Bus station in Bogotá, Colombia

Calle 161 is a simple station that is part of the TransMilenio mass-transit system of Bogotá, Colombia.

==Location==
The station is located in northern Bogotá, specifically on Autopista Norte with Calle 161.

It serves the Cantagallo, Las Orquideas and Estrella del Norte neighborhoods.

==History==
After the opening of the Portal de Usme in early 2001, the Autopista Norte line was opened.
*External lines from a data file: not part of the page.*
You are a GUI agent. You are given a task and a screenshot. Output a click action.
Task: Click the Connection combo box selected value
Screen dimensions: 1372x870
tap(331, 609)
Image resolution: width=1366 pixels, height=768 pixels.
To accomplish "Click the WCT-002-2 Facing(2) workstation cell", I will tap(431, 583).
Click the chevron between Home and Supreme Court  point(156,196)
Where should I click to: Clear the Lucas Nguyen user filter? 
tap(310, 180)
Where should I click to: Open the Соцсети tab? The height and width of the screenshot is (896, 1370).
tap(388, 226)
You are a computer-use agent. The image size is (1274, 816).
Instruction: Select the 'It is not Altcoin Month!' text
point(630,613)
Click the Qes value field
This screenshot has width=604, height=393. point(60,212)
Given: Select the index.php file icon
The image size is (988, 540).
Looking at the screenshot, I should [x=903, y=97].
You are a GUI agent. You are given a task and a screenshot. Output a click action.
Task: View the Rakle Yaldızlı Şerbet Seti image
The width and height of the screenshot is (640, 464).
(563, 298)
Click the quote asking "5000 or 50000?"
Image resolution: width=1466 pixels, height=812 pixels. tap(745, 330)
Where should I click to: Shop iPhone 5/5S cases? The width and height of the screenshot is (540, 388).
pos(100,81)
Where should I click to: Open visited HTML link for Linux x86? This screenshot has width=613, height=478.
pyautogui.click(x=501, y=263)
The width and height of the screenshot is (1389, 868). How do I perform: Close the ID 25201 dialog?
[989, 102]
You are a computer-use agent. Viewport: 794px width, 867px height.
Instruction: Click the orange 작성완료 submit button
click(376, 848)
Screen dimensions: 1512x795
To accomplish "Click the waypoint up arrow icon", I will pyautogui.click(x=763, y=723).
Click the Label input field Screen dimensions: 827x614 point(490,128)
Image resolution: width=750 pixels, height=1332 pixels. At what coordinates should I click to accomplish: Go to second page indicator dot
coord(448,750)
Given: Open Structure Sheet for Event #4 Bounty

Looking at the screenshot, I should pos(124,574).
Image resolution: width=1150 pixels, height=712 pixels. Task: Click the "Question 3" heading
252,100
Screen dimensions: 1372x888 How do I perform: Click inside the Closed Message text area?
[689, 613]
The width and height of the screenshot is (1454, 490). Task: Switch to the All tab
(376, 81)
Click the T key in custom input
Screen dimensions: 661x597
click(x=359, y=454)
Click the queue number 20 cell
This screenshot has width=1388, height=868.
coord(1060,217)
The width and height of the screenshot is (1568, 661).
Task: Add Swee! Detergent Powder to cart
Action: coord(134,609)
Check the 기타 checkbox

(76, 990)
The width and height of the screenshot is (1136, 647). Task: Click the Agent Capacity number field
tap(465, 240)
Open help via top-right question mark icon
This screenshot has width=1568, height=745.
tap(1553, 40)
This station was added as a northerly expansion of that line, which was completed with the opening of the Portal del Norte later that year.

The station receives from the street that is on the north side of it.

As of March 2019 changed the name of Cardio Infantil to the current name.

==Station Services==
=== Old trunk services ===

Services rendered until April 29, 2006
| Kind | Routes | Frequency |
|---|---|---|
| Current |  | Every 3 minutes on average |

===Main line service===

Services since April the 29th 2006
| Type | Northwards | Southwards | Frequency |
|---|---|---|---|
| Local | 8 | 8 | Every three minutes |
| Express Monday through Saturday All day | B13 | H13 | Every two minutes |
| Express Monday through Friday Mixed service, rush and non-rush | B50 | C61 | Every two minutes |

===Feeder routes===
This station does not have connections to feeder routes.

===Inter-city service===
This station does not have inter-city service.